---------- Data for analysis ----------

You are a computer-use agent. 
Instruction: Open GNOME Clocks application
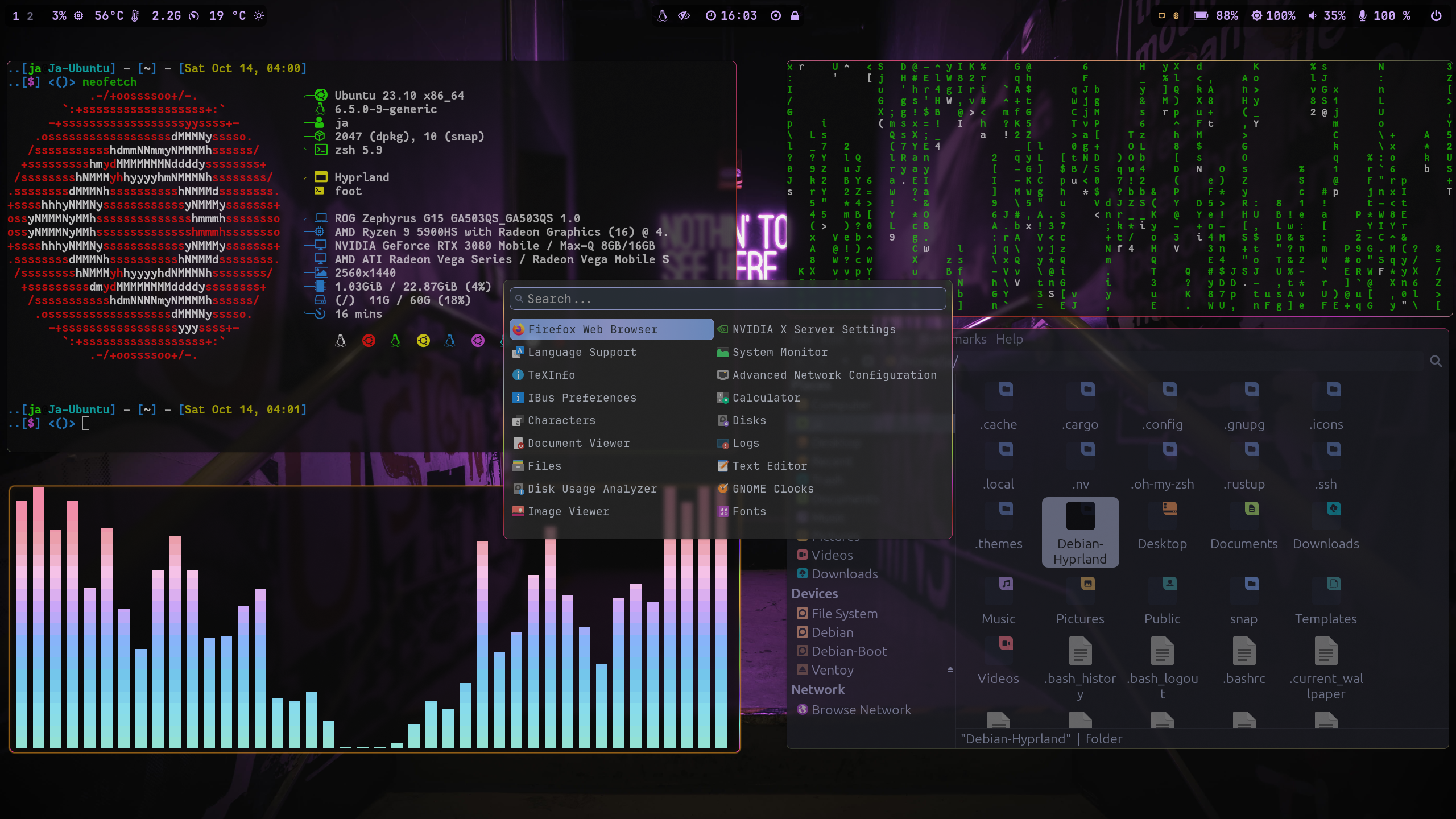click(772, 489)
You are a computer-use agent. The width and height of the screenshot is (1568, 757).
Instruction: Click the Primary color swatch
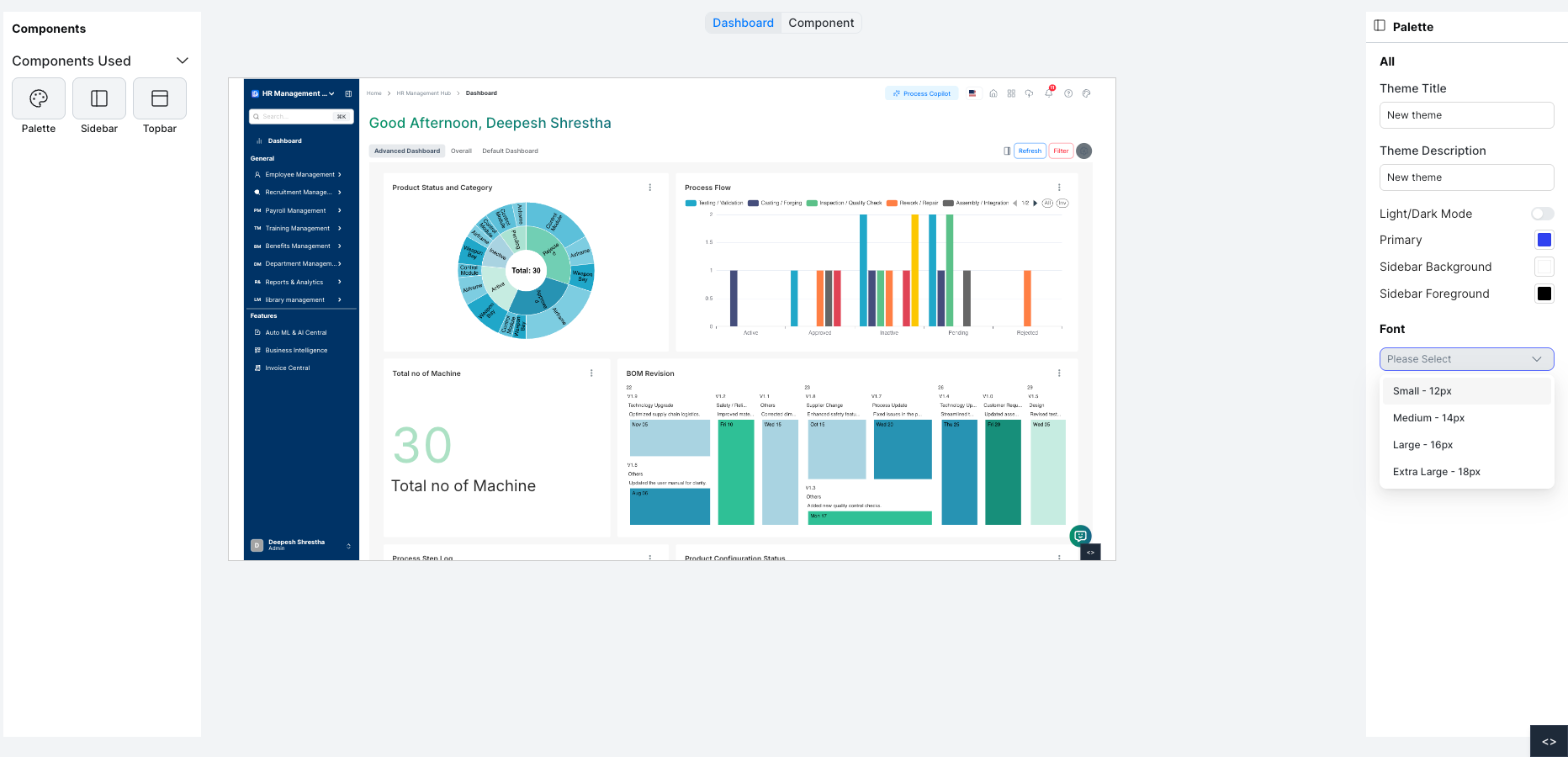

----------

— What to work on —
Please show all lines from the entries that contain the word "computer".

— Solved problem —
You are a computer-use agent. 
You are a computer-use agent. The width and height of the screenshot is (1568, 757).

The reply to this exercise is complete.